#### WORK REQUEST
What lines in the records below include the word "agent"? Return each one.

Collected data
----

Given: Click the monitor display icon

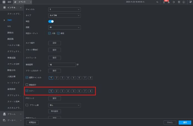Looking at the screenshot, I should click(x=190, y=2).
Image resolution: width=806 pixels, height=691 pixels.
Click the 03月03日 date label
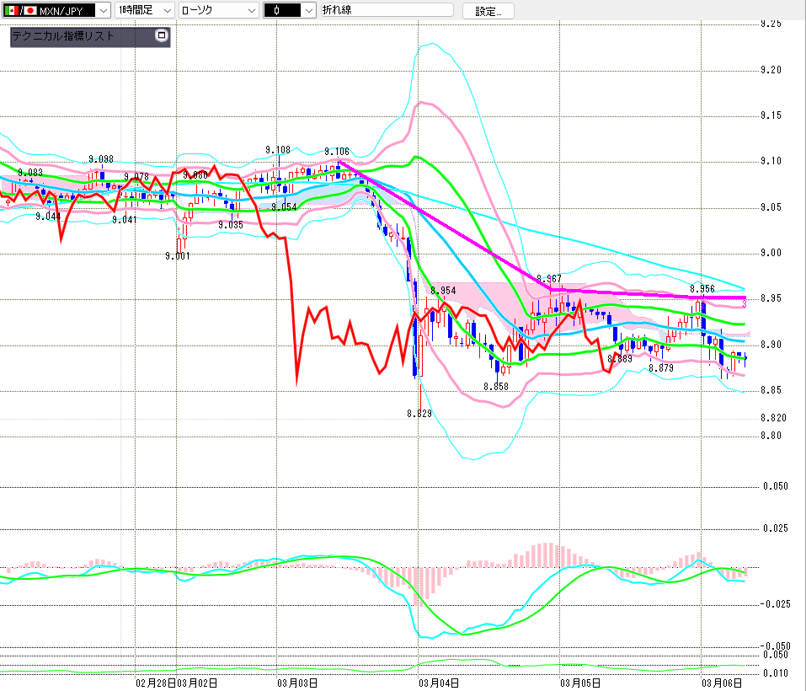pos(296,681)
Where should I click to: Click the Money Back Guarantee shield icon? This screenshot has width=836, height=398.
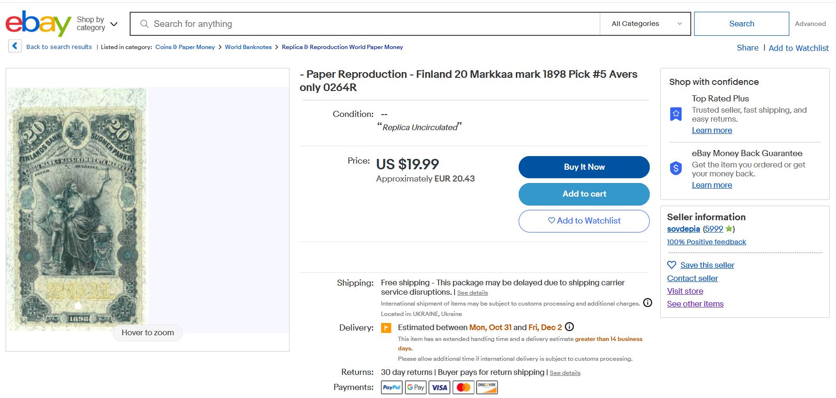coord(676,168)
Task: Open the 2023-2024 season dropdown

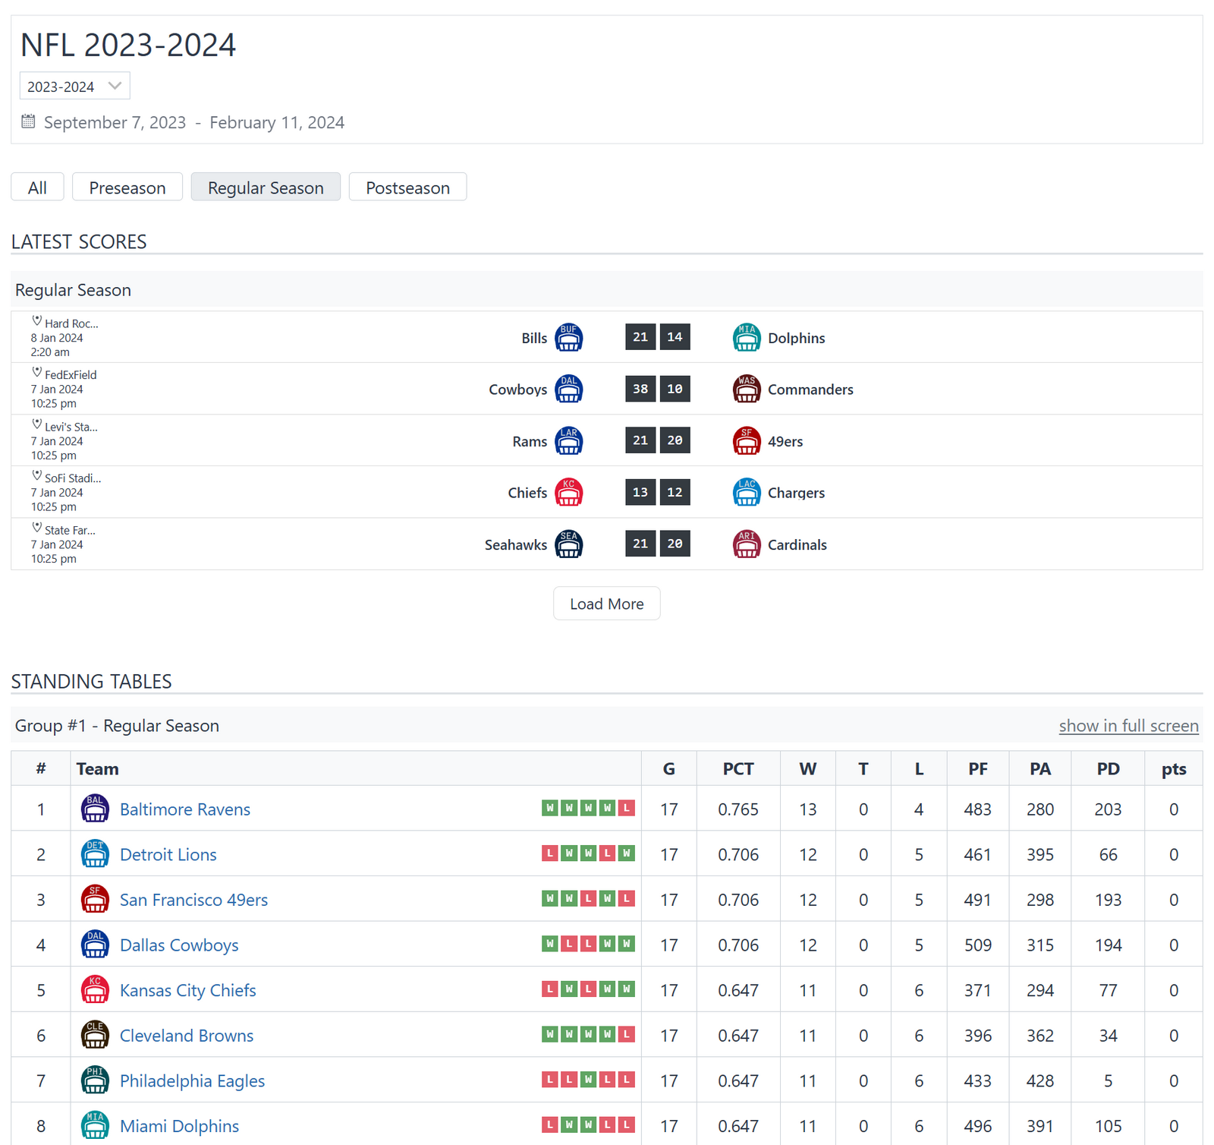Action: point(74,86)
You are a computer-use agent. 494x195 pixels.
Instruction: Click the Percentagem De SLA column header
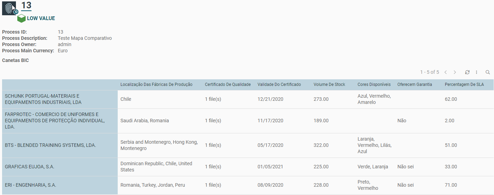(x=464, y=85)
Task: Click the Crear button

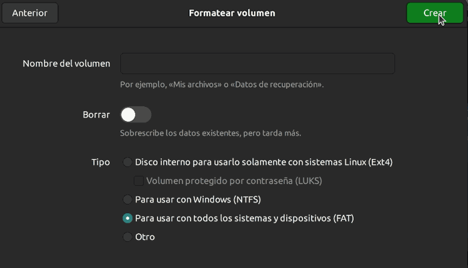Action: click(x=435, y=13)
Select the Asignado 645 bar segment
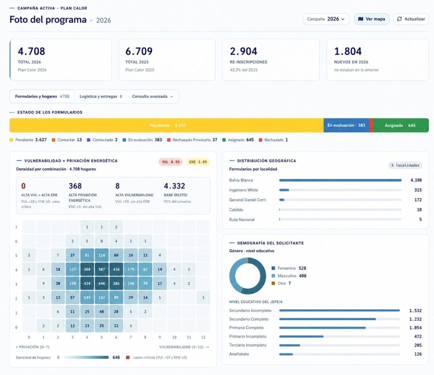 [401, 125]
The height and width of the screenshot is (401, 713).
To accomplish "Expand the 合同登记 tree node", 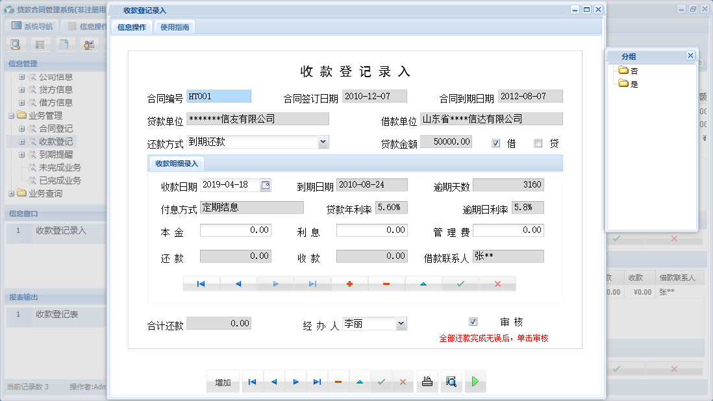I will point(22,128).
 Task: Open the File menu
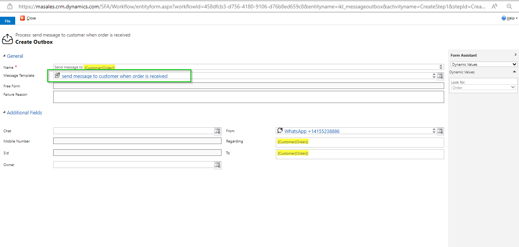pyautogui.click(x=8, y=21)
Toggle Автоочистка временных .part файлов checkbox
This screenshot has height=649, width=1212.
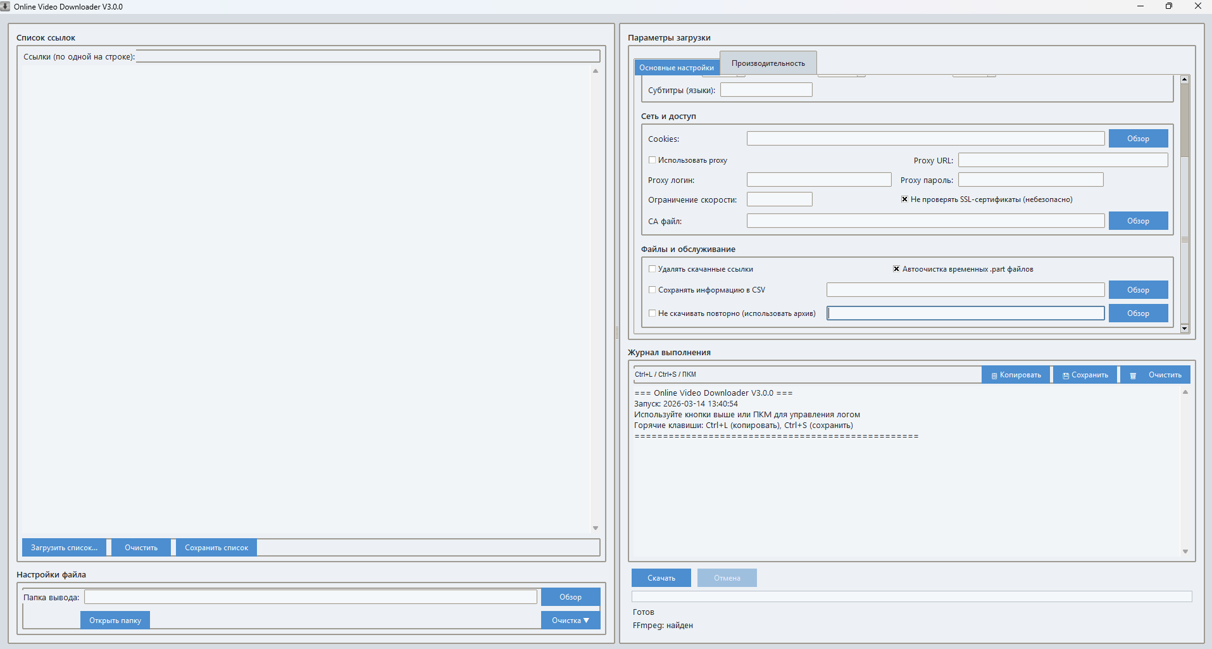(896, 269)
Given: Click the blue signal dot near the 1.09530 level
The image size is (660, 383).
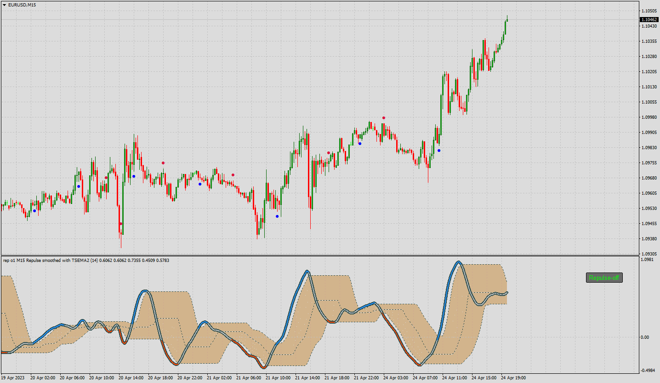Looking at the screenshot, I should click(x=277, y=216).
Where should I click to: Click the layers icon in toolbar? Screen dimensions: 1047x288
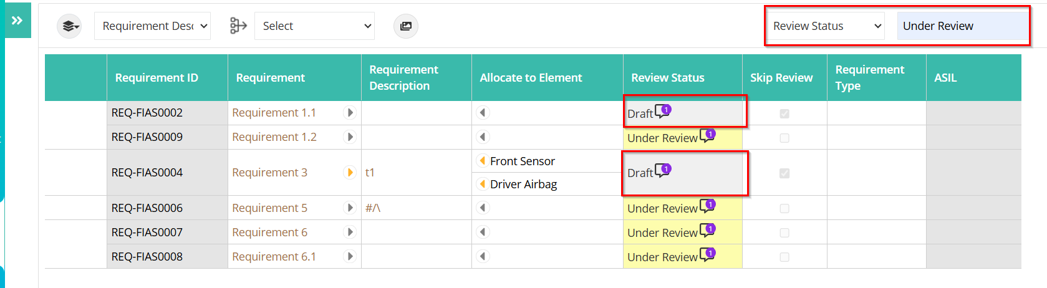[x=70, y=26]
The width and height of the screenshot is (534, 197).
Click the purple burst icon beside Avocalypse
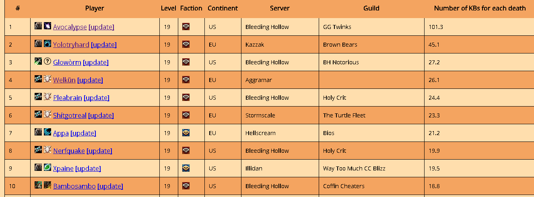[x=47, y=27]
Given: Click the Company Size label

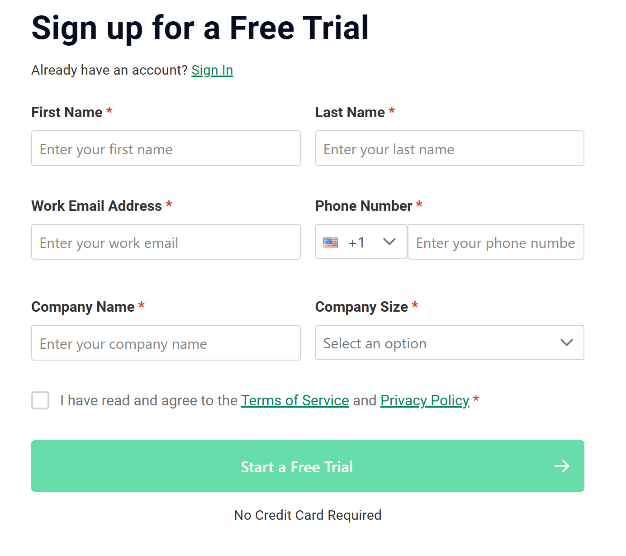Looking at the screenshot, I should [x=361, y=307].
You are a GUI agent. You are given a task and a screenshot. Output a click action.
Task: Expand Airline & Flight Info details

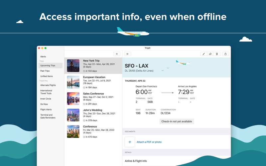[136, 161]
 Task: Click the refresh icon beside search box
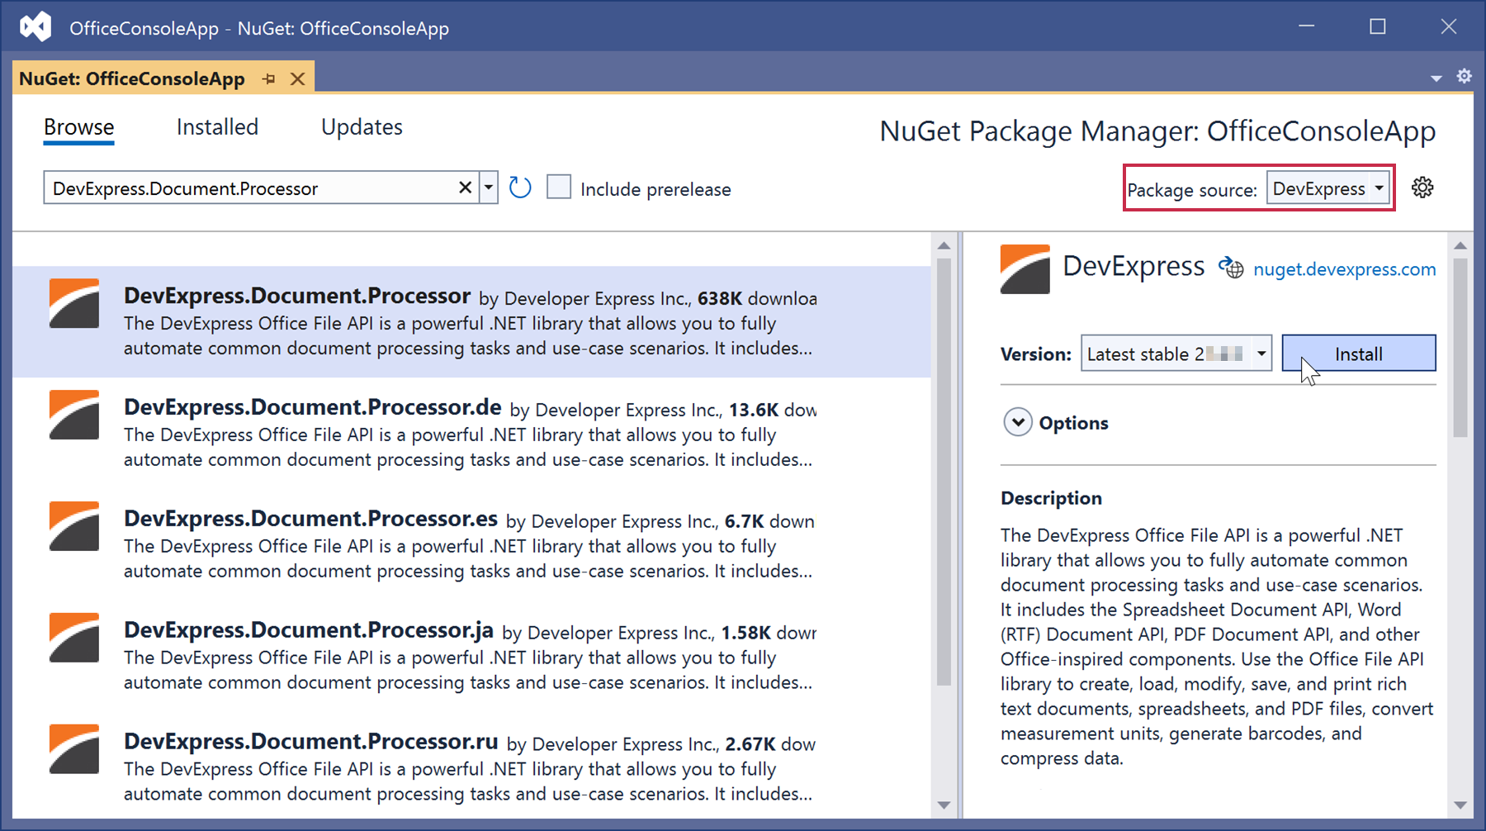coord(520,188)
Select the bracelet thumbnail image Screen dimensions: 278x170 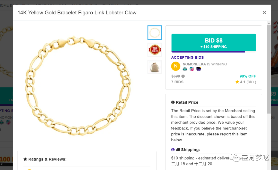coord(154,33)
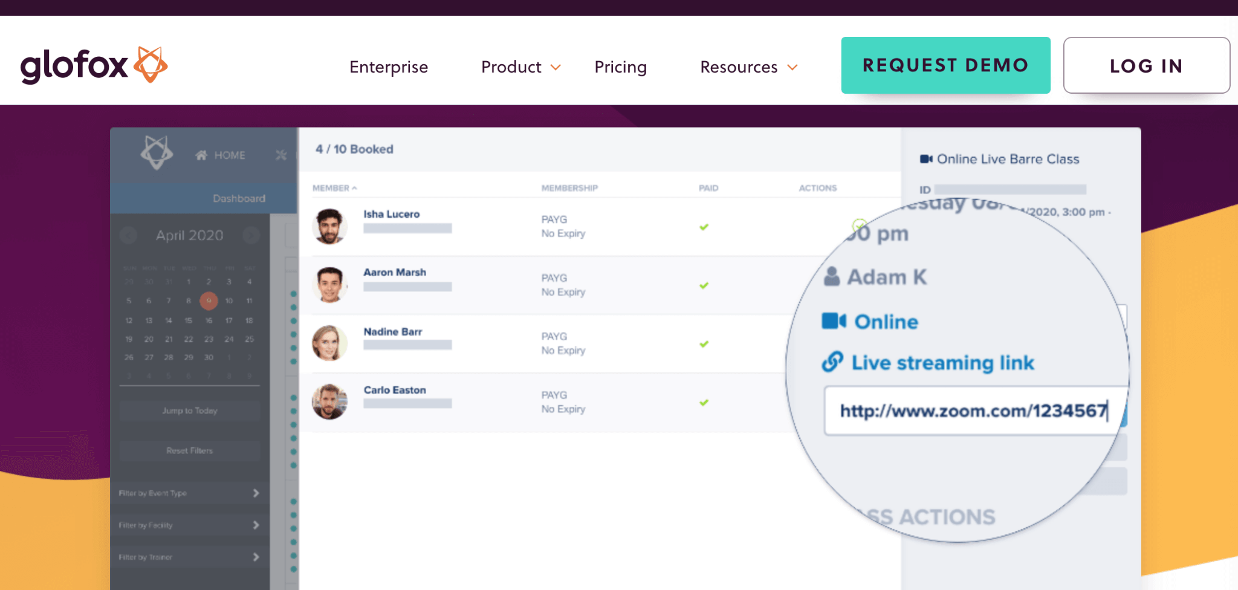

----

#### WRITTEN RESPONSE
You are a computer-use agent. 494x195 pixels.
You are a GUI agent. You are given a task and a screenshot. Output a click action.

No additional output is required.